Task requirements
Only one stretch of the data is wanted: the line containing "Task: Click the 執筆: 35,200文字 list item", the line containing "You are a computer-use agent. 923x519 pixels.", and every line between them, copied exactly.

START Information shown

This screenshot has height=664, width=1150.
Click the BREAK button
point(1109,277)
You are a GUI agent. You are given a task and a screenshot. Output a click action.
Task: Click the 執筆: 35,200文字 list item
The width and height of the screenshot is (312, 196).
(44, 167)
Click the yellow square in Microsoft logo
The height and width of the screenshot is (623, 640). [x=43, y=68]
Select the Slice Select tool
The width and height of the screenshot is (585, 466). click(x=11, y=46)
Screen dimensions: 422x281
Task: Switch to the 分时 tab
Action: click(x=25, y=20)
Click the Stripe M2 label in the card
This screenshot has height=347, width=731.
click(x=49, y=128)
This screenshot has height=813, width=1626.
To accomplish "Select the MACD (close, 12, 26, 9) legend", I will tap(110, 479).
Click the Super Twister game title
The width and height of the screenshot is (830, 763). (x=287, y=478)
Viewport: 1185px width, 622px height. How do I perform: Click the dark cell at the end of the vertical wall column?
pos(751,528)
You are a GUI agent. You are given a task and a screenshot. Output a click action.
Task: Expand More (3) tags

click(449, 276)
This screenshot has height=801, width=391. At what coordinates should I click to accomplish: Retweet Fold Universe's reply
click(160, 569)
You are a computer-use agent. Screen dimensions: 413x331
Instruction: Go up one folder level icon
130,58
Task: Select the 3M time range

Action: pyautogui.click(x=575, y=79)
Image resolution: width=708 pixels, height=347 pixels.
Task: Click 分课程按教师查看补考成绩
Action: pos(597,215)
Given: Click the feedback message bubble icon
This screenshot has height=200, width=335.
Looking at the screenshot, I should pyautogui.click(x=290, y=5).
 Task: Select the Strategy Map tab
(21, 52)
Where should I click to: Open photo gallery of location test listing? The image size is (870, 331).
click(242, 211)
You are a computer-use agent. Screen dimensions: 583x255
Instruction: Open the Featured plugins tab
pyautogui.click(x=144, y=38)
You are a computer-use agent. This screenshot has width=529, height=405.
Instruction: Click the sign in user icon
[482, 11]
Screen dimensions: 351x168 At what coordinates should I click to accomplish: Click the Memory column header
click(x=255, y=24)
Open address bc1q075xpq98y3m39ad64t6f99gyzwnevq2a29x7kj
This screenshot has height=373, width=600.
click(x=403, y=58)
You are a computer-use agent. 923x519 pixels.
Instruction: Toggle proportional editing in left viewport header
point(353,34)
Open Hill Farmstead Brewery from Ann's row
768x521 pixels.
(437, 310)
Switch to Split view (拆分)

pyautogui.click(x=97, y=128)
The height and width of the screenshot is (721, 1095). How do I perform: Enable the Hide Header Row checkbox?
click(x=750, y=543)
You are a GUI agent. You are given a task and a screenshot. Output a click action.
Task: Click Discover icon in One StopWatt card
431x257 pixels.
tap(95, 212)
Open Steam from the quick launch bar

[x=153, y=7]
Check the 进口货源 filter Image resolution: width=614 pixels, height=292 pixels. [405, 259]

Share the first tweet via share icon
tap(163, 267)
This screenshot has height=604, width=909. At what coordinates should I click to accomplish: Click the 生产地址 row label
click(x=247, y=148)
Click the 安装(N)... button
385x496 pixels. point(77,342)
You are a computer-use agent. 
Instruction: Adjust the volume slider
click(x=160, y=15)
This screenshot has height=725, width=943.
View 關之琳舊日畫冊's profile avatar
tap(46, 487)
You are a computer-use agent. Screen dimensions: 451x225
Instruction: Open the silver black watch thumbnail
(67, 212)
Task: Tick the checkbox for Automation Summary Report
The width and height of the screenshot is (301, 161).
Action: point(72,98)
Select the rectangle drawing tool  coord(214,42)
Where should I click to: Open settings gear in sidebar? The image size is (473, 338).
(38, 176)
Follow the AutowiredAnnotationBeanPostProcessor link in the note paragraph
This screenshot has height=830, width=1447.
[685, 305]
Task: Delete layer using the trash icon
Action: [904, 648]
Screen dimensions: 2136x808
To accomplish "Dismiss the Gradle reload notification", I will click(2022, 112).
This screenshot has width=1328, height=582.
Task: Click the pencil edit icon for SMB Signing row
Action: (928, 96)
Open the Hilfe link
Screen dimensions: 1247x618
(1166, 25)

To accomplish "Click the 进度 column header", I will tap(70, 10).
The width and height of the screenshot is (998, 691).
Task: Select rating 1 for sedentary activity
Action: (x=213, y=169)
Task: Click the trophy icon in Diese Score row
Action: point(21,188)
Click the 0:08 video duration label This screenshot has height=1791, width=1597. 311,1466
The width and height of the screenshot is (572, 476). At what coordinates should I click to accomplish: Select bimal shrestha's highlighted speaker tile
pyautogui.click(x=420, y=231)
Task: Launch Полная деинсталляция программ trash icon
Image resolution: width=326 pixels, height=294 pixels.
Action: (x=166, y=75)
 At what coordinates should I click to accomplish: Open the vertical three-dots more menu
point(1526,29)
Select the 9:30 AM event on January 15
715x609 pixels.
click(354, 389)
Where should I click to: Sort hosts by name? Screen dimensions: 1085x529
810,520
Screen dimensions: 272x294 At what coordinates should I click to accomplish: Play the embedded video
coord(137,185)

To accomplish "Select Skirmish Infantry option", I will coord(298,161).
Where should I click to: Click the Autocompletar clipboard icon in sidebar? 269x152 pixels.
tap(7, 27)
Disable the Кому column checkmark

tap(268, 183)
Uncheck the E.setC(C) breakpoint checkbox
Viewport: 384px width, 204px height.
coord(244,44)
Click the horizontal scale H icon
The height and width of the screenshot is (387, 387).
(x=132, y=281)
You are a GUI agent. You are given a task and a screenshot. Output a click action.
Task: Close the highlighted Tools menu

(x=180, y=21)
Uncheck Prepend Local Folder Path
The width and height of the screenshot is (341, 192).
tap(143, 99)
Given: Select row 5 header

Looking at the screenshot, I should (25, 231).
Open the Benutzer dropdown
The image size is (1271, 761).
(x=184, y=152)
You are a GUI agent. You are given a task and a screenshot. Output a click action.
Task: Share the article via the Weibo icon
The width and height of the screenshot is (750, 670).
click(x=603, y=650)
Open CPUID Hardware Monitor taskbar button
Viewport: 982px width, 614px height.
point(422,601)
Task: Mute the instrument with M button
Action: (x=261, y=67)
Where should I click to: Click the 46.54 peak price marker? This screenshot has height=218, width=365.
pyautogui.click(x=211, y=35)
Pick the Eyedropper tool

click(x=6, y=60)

END Information shown

Finished exercise
Task: Click the 執筆: 35,200文字 list item
The width and height of the screenshot is (312, 196).
(44, 167)
Click the yellow square in Microsoft logo
The height and width of the screenshot is (623, 640). [x=43, y=68]
Select the Slice Select tool
The width and height of the screenshot is (585, 466). click(x=11, y=46)
Screen dimensions: 422x281
Task: Switch to the 分时 tab
Action: click(x=25, y=20)
Click the Stripe M2 label in the card
This screenshot has height=347, width=731.
click(x=49, y=128)
This screenshot has height=813, width=1626.
To accomplish "Select the MACD (close, 12, 26, 9) legend", I will tap(110, 479).
Click the Super Twister game title
The width and height of the screenshot is (830, 763). (x=287, y=478)
Viewport: 1185px width, 622px height. How do I perform: Click the dark cell at the end of the vertical wall column?
pos(751,528)
You are a GUI agent. You are given a task and a screenshot. Output a click action.
Task: Expand More (3) tags

click(449, 276)
This screenshot has height=801, width=391. At what coordinates should I click to accomplish: Retweet Fold Universe's reply
click(160, 569)
You are a computer-use agent. Screen dimensions: 413x331
Instruction: Go up one folder level icon
130,58
Task: Select the 3M time range

Action: pyautogui.click(x=575, y=79)
Image resolution: width=708 pixels, height=347 pixels.
Task: Click 分课程按教师查看补考成绩
Action: pos(597,215)
Given: Click the feedback message bubble icon
This screenshot has height=200, width=335.
Looking at the screenshot, I should pyautogui.click(x=290, y=5).
 Task: Select the Strategy Map tab
(21, 52)
Where should I click to: Open photo gallery of location test listing? The image size is (870, 331).
click(242, 211)
You are a computer-use agent. Screen dimensions: 583x255
Instruction: Open the Featured plugins tab
pyautogui.click(x=144, y=38)
You are a computer-use agent. This screenshot has width=529, height=405.
Instruction: Click the sign in user icon
[482, 11]
Screen dimensions: 351x168 At what coordinates should I click to accomplish: Click the Memory column header
click(x=255, y=24)
Open address bc1q075xpq98y3m39ad64t6f99gyzwnevq2a29x7kj
This screenshot has height=373, width=600.
click(x=403, y=58)
You are a computer-use agent. 923x519 pixels.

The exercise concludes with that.